▶ DATASET RECORDS

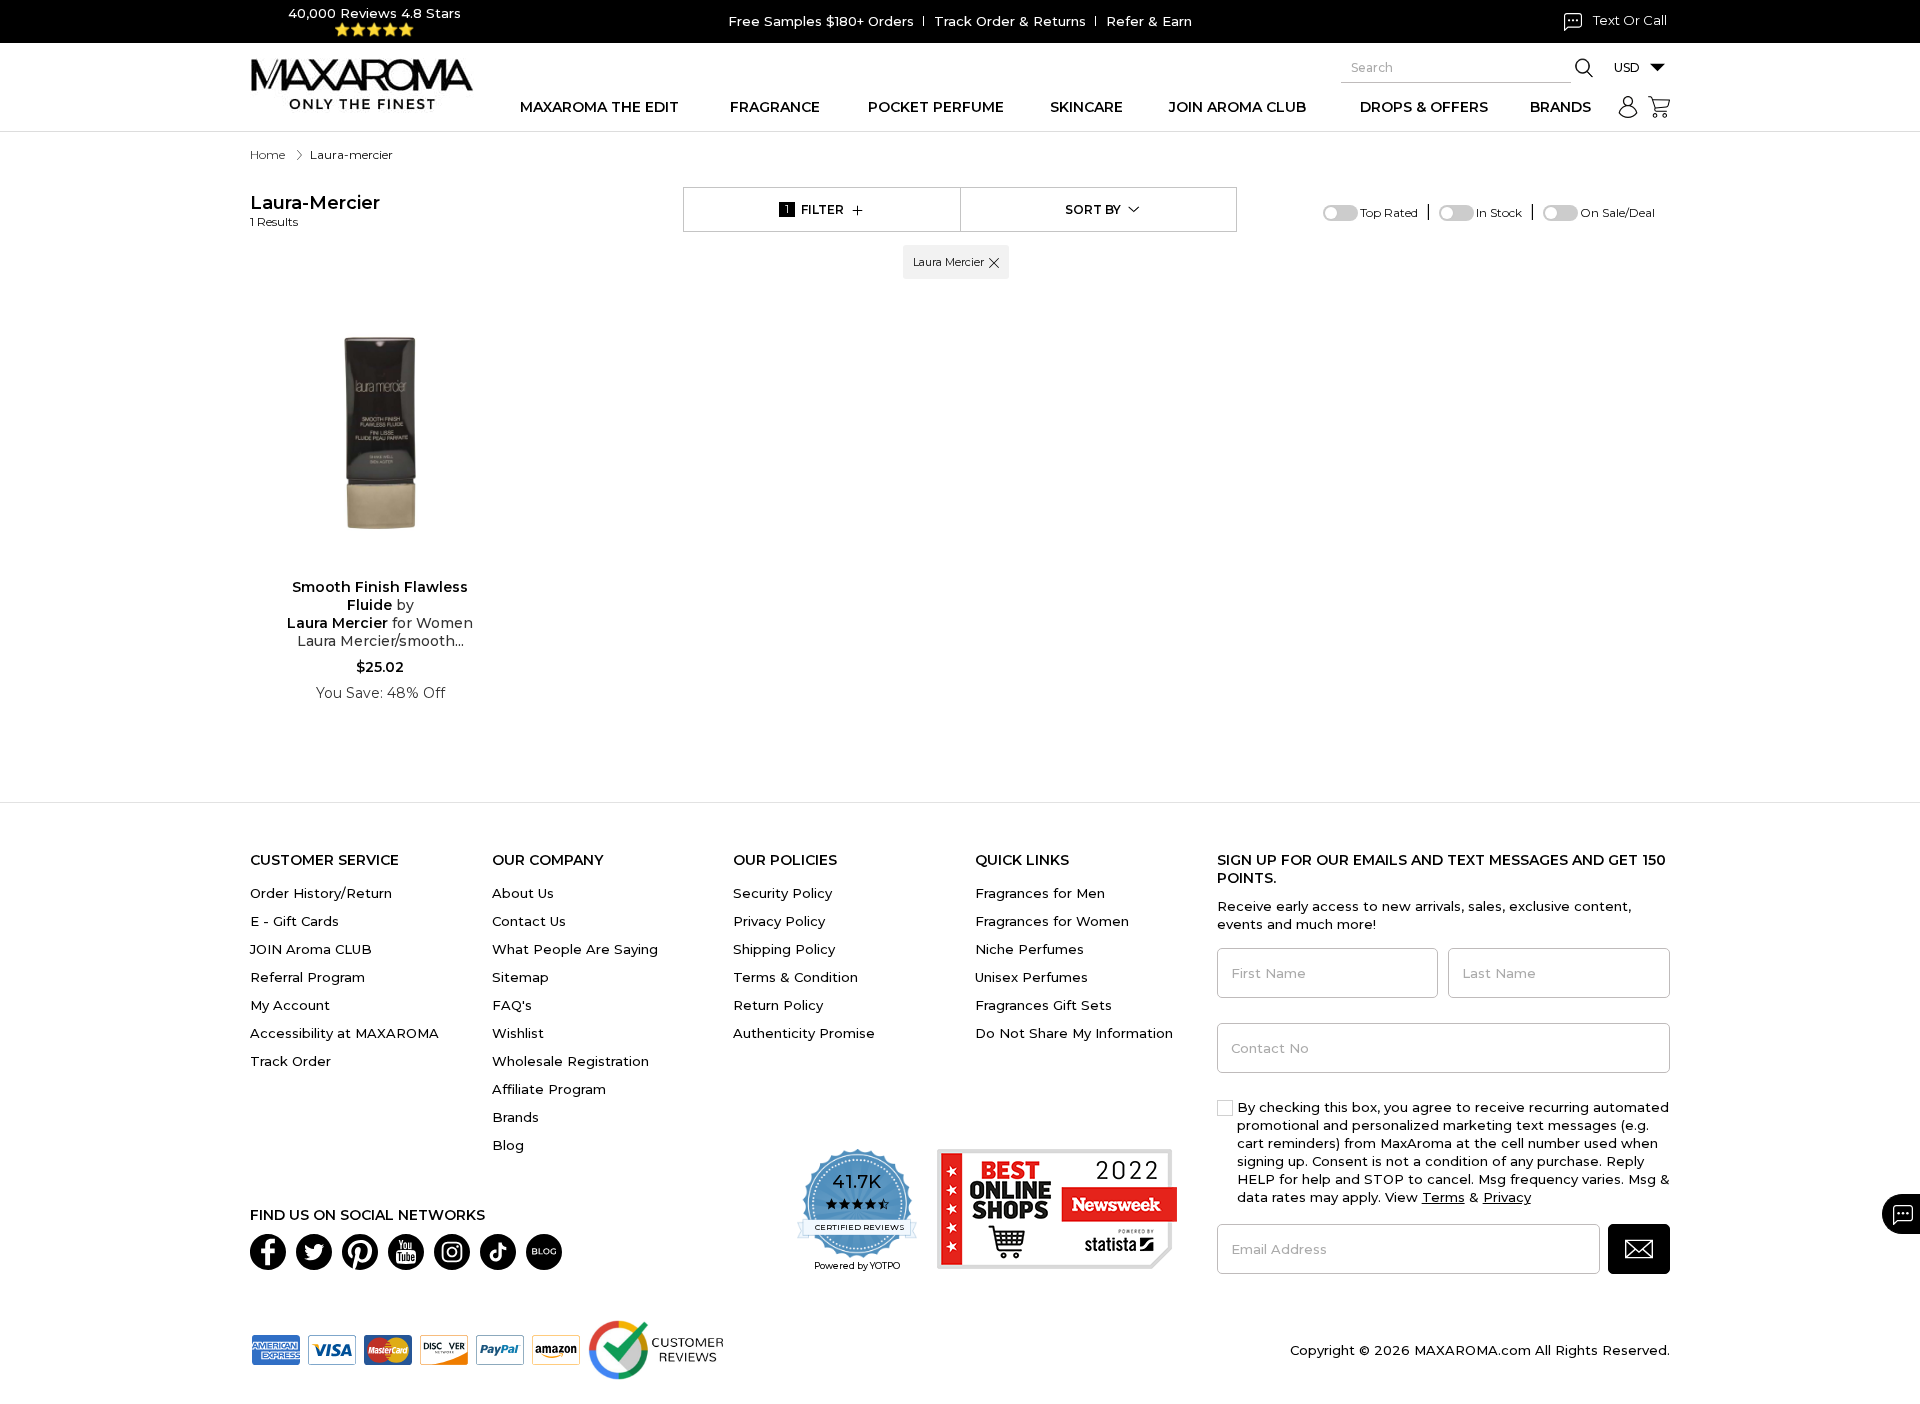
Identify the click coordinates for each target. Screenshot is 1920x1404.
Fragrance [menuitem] (775, 107)
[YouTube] (406, 1251)
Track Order (290, 1061)
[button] (994, 262)
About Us (523, 893)
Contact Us (529, 921)
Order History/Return (321, 893)
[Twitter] (314, 1251)
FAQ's (512, 1005)
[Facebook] (268, 1251)
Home (267, 154)
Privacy (1507, 1197)
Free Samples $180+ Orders (821, 21)
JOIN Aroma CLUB (311, 949)
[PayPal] (500, 1349)
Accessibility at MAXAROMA (344, 1033)
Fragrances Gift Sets (1043, 1005)
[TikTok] (498, 1251)
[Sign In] (1628, 107)
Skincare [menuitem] (1086, 107)
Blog (508, 1145)
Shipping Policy (784, 949)
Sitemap (520, 977)
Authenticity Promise (804, 1033)
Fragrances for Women (1052, 921)
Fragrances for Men (1040, 893)
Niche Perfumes (1029, 949)
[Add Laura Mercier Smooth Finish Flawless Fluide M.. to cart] (396, 565)
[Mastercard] (388, 1349)
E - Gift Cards (294, 921)
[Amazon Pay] (556, 1349)
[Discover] (444, 1349)
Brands (515, 1117)
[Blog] (544, 1251)
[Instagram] (452, 1251)
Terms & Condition (795, 977)
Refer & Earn (1149, 21)
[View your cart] (1659, 107)
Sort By (1093, 209)
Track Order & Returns (1010, 21)
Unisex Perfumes (1031, 977)
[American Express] (276, 1349)
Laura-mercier (315, 210)
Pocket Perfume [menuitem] (936, 107)
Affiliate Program (549, 1089)
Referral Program (307, 977)
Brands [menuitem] (1560, 107)
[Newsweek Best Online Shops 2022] (1057, 1211)
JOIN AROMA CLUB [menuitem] (1237, 107)
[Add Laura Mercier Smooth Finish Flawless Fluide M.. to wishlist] (364, 564)
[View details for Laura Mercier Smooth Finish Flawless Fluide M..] (380, 433)
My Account (290, 1005)
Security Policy (782, 893)
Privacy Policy (779, 921)
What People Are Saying (575, 949)
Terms (1443, 1197)
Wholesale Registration (570, 1061)
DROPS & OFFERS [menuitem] (1424, 107)
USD (1627, 67)
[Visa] (332, 1349)
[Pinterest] (360, 1251)
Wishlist (518, 1033)
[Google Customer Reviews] (655, 1349)
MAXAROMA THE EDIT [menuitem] (599, 107)
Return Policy (778, 1005)
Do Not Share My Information (1074, 1033)
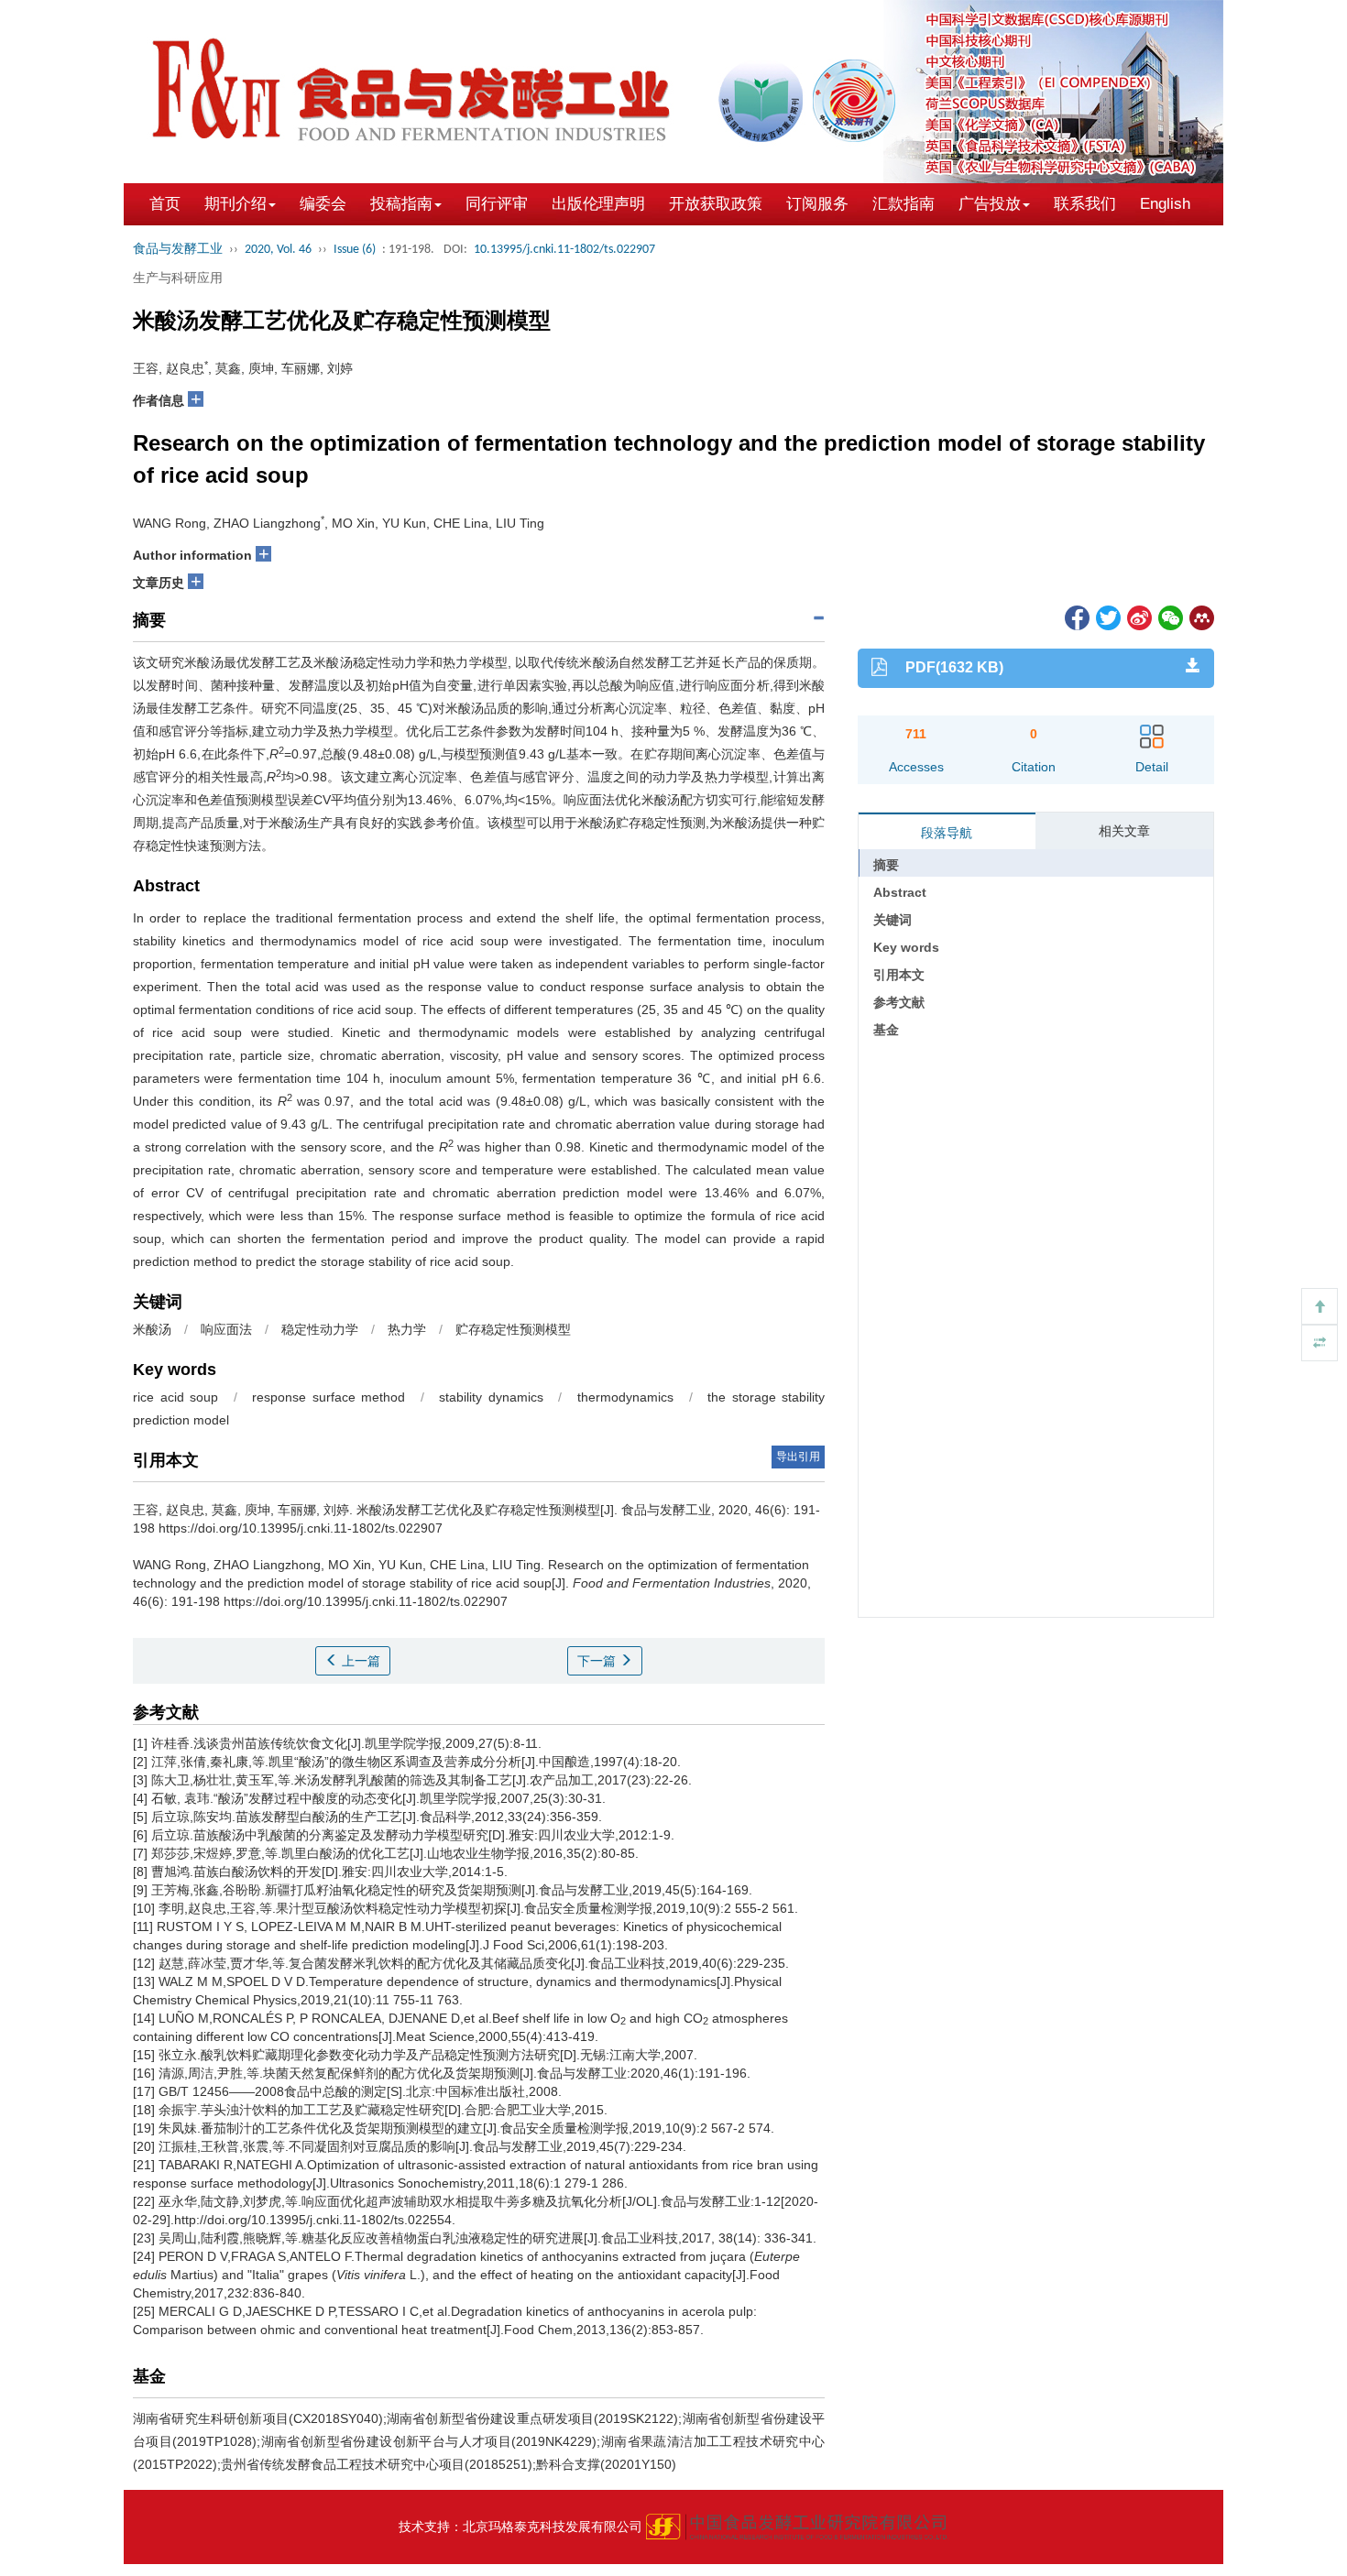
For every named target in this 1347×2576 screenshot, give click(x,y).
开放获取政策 (715, 204)
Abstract (899, 892)
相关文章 (1124, 831)
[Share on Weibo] (1138, 616)
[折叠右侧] (1319, 1343)
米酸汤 (152, 1329)
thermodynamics (625, 1397)
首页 (165, 204)
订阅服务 (817, 204)
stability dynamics (491, 1397)
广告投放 (989, 204)
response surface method (328, 1397)
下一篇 (598, 1661)
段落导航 (946, 832)
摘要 (886, 864)
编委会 (323, 204)
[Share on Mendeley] (1200, 616)
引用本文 (899, 974)
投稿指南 (401, 204)
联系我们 (1085, 204)
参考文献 (899, 1002)
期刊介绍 (235, 204)
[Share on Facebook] (1076, 616)
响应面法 (226, 1329)
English (1165, 204)
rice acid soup (175, 1397)
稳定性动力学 (319, 1329)
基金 (886, 1029)
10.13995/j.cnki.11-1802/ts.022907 (564, 250)
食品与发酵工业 (178, 250)
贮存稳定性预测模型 (513, 1329)
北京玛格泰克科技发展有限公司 (552, 2526)
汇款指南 (903, 204)
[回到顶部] (1319, 1306)
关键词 (892, 919)
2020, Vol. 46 (278, 250)
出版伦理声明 (598, 204)
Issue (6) (355, 250)
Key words (906, 947)
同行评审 (496, 204)
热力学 (407, 1329)
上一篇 (359, 1661)
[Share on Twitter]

▶ WORK INSTRUCTIONS
Write out exactly the lines of the entries above that run from the line containing "引用本文 (899, 974)" through the last line, including both.

▶ ANSWER BOX
引用本文 (899, 974)
投稿指南 (401, 204)
联系我们 (1085, 204)
参考文献 (899, 1002)
期刊介绍 (235, 204)
[Share on Facebook] (1076, 616)
响应面法 (226, 1329)
English (1165, 204)
rice acid soup (175, 1397)
稳定性动力学 (319, 1329)
基金 (886, 1029)
10.13995/j.cnki.11-1802/ts.022907 (564, 250)
食品与发酵工业 (178, 250)
贮存稳定性预测模型 (513, 1329)
北京玛格泰克科技发展有限公司 (552, 2526)
汇款指南 (903, 204)
[回到顶部] (1319, 1306)
关键词 (892, 919)
2020, Vol. 46 (278, 250)
出版伦理声明 (598, 204)
Issue (6) (355, 250)
Key words (906, 947)
同行评审 (496, 204)
热力学 (407, 1329)
上一篇 (359, 1661)
[Share on Twitter]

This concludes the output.